* **Task instructions**
1. Translate this sentence from the comment thread about Gimli and Guy Maddin's films into Spanish: "Well, in general there's a lot of people who can't make head or tails of Guy Maddin's films."
2. Continue the comment thread about Gimli and Guy Maddin's films from where it stops.

[Opening Text block section]

I think film buffs know Gimli, Manitoba thanks to auteur Guy Maddin's Tales from the Gimli Hospital....
Posted by: Judy Gombita | December 28, 2005 at 10:40 AM
That's true, Judy. I'm not sure the Chamber of Commerce knew what to make of Guy's use and abuse of local lore in his film, but it helped put Gimli on the map for film afficionados around the world.
Posted by: Eric Eggertson | December 28, 2005 at 11:51 AM
Well, in general there's a lot of people who can't make head or tails of Guy Maddin's films. (I remember the commercial screening of The Saddest Music in the World, where the sound of seats banging up occured steadily for about the first half hour. It appeared to be mainly 60 plus folks leaving...there was a lot of muttering about, "What the heck the critics saw in this piece of garbage.")

[Closing Text block section]
[Opening Records section]

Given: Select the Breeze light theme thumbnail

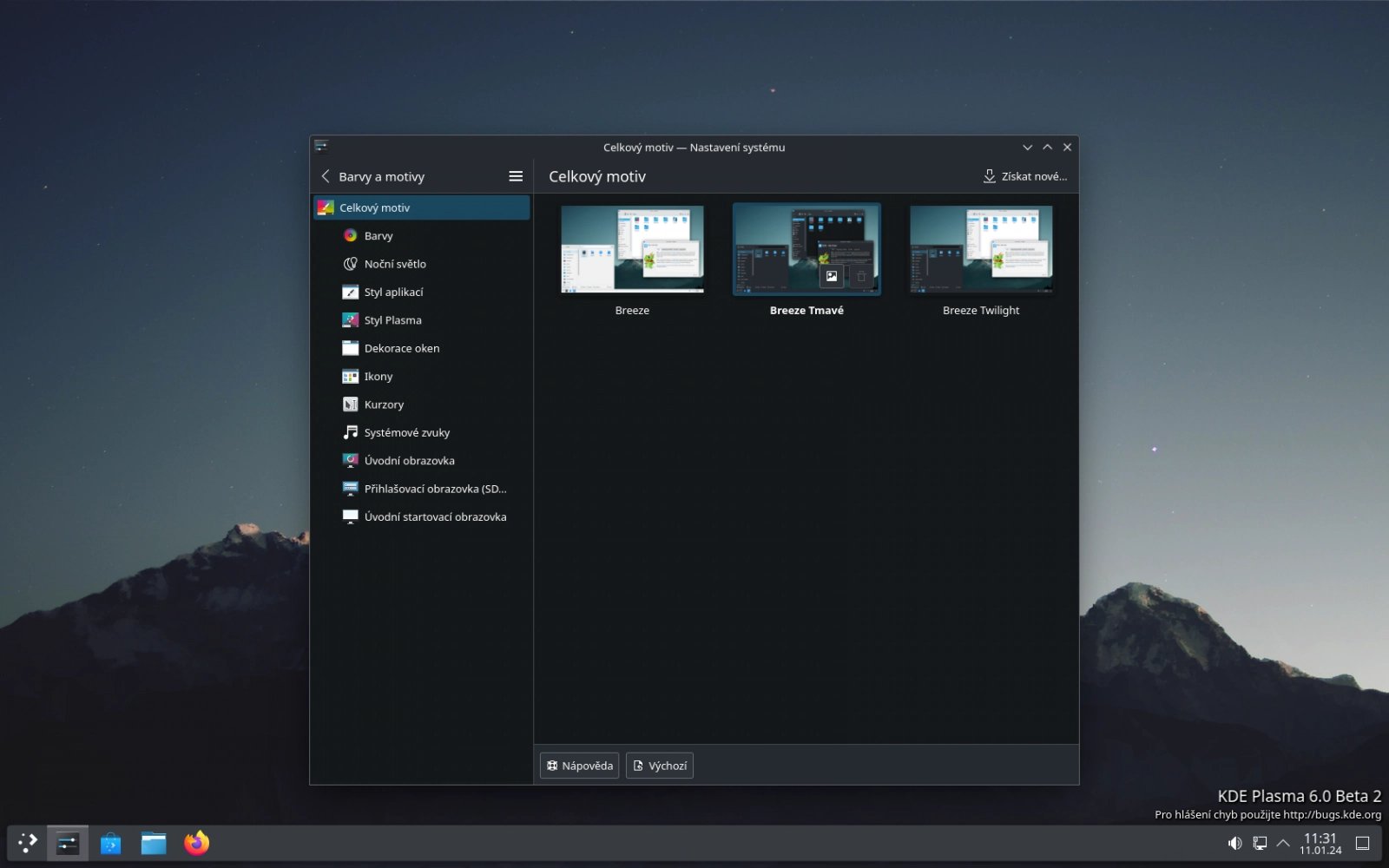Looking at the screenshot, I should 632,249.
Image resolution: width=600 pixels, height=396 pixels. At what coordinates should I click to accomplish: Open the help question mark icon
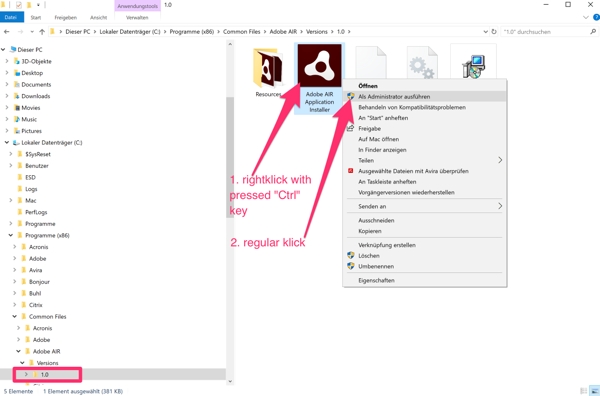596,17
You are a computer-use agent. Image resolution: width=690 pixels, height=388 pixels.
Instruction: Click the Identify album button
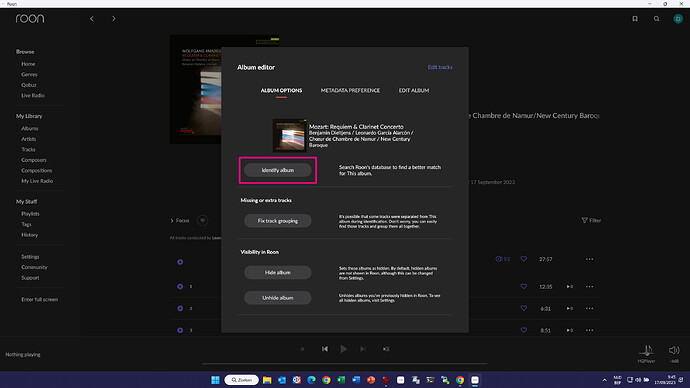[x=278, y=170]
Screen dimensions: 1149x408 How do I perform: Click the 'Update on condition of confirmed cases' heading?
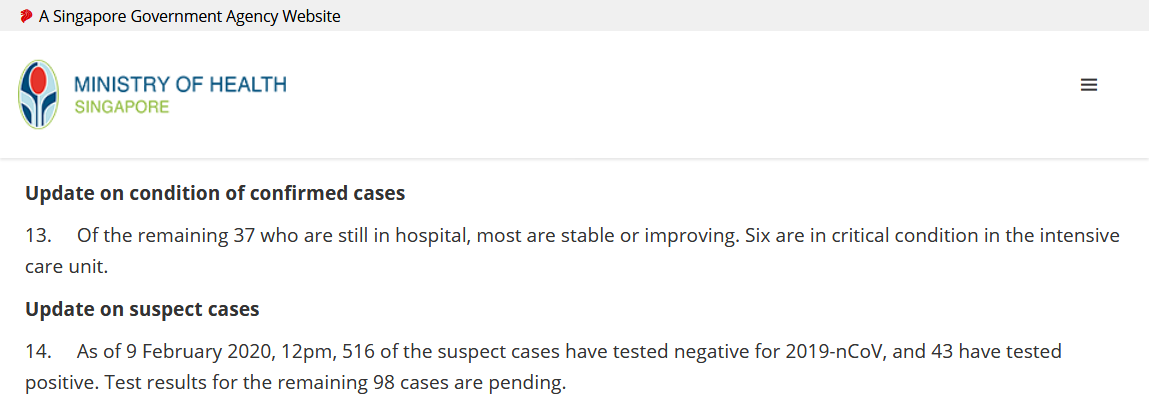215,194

[Closing Records section]
[Opening Records section]

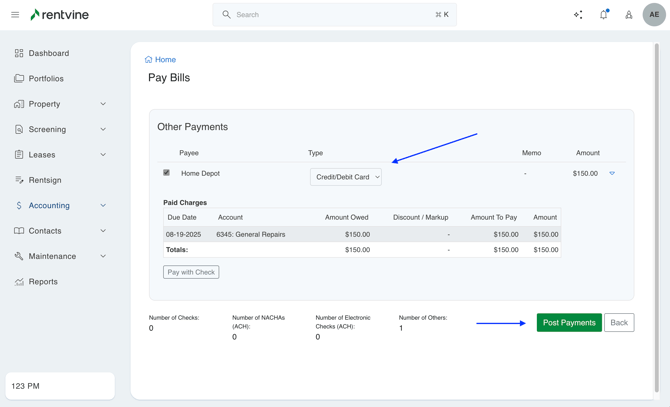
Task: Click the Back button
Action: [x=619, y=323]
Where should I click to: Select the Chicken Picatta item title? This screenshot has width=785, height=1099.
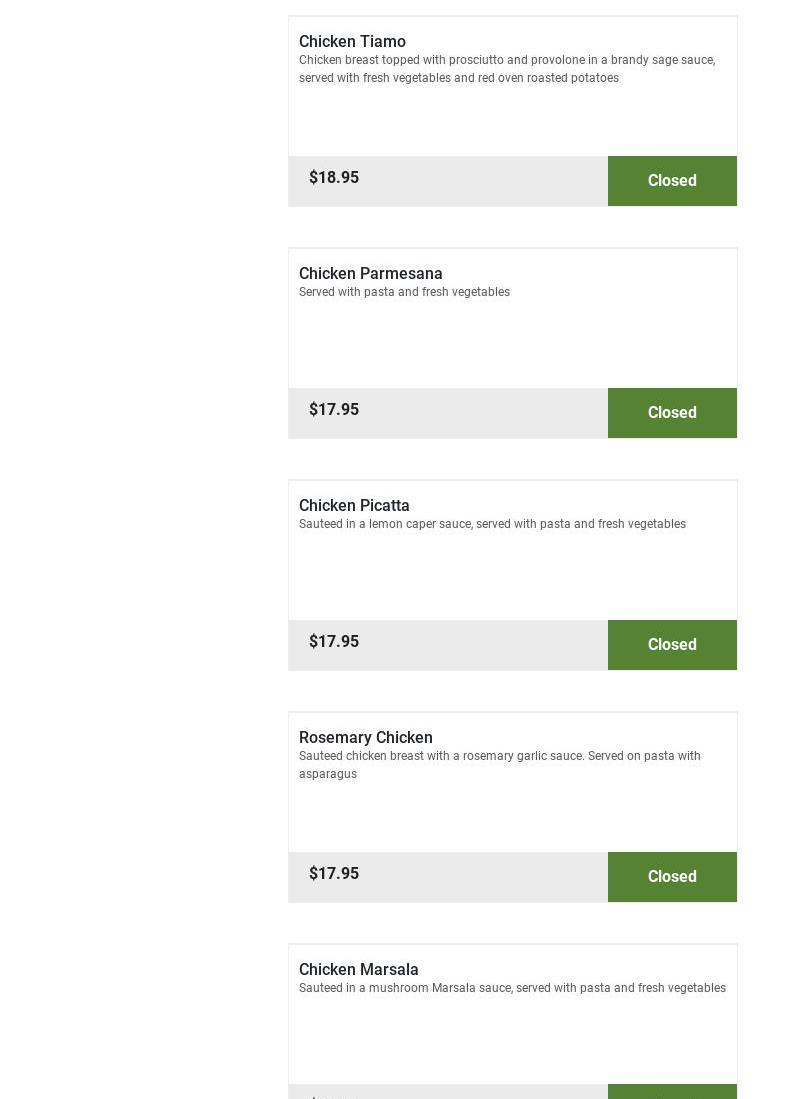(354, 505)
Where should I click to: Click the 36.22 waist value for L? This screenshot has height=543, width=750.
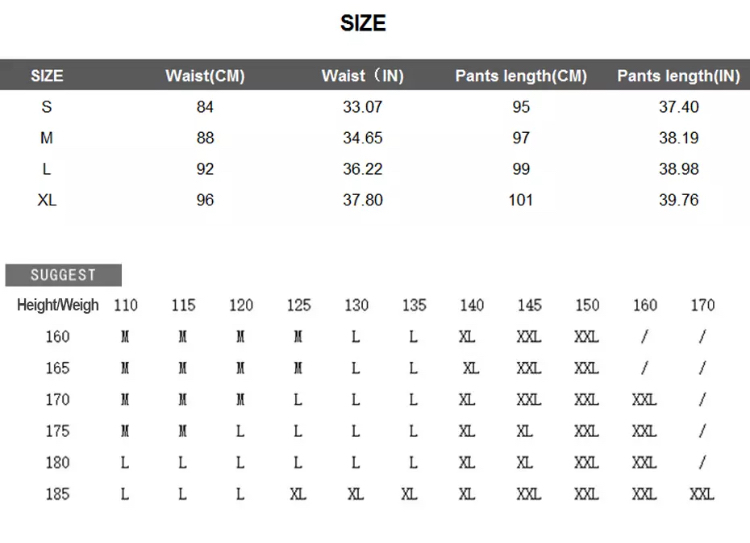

[Closing Records section]
[Opening Records section]

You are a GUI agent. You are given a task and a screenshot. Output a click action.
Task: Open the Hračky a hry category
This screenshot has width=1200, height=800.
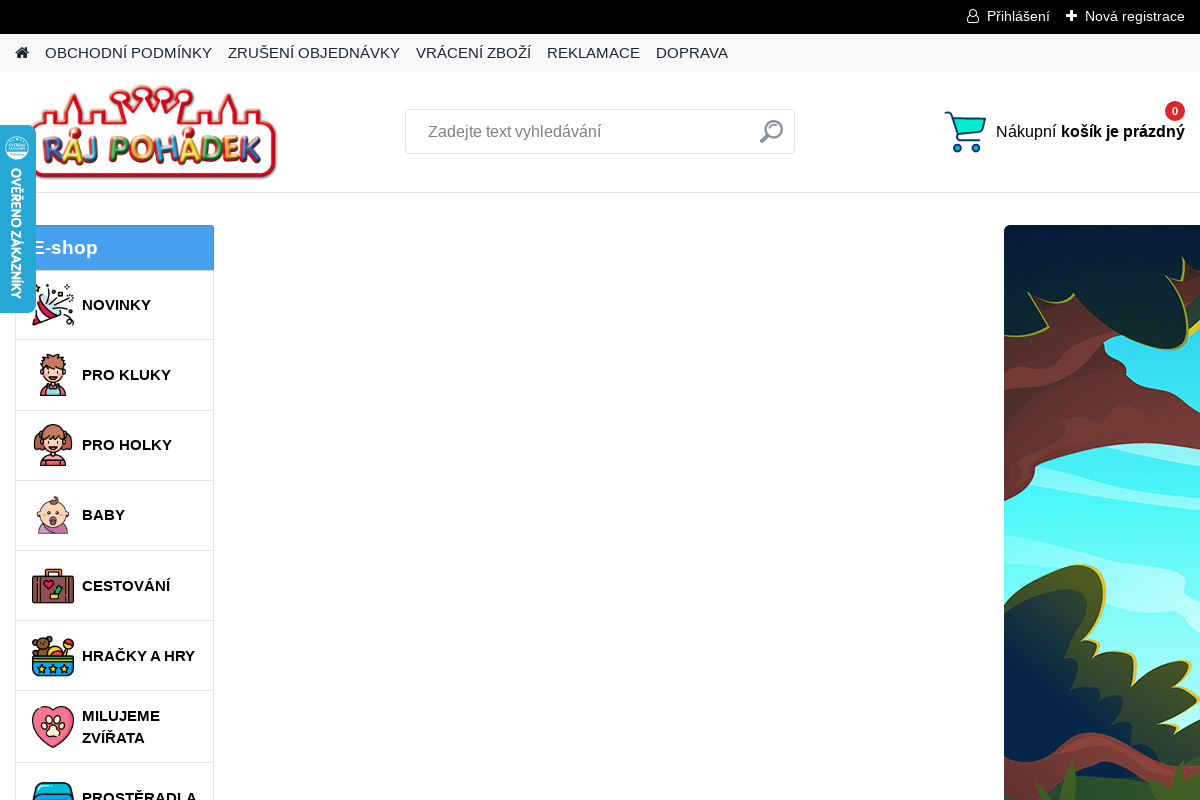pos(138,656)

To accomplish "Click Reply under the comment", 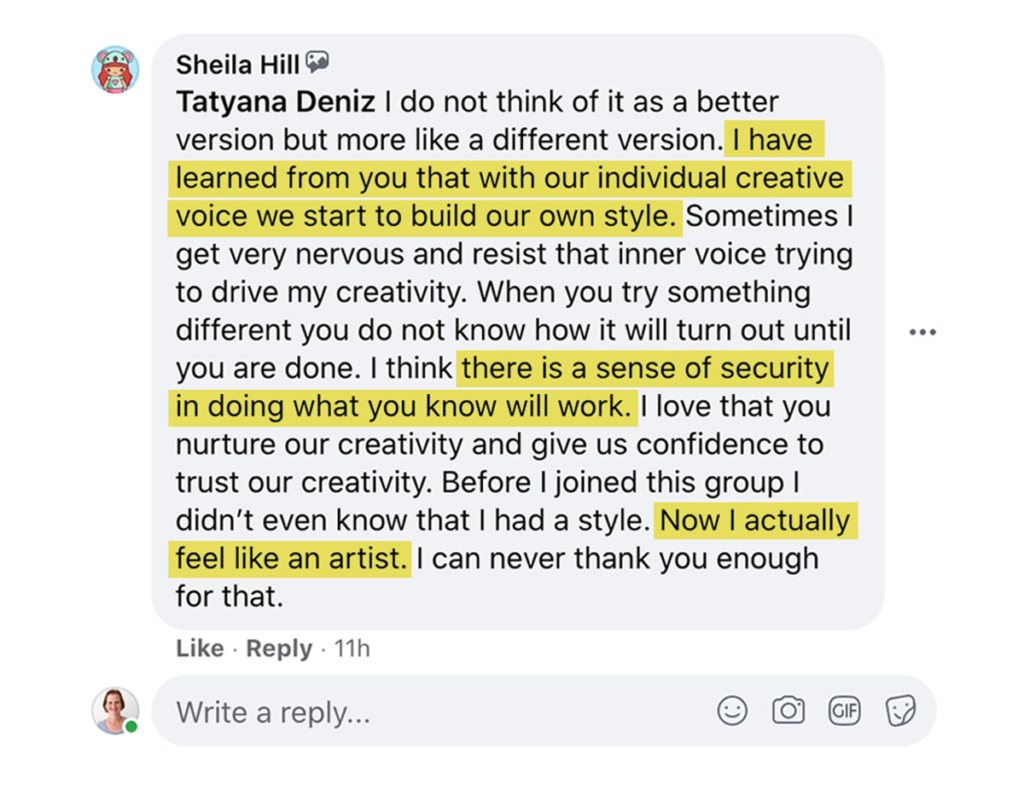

[Closing Records section]

* **Answers to the tasks**
1. Bueno, en general hay mucha gente que no le encuentra ni pies ni cabeza a las películas de Guy Maddin.

2.
I don't know if you've seen his 1992 film, Careful, but I was thinking that it was a good analogy for the current election, particularly in regards to the Liberal Party. :-)
Readers may be interested to know that Guy Maddin's family had the cottage down the road from Eric's family, so Eric knows the eccentric genius first-hand.
None of which has anything to do with the Gimli plane crash (which, quite frankly, I don't recall hearing about before). It's just that Gimli and Maddin are intertwined in my mind.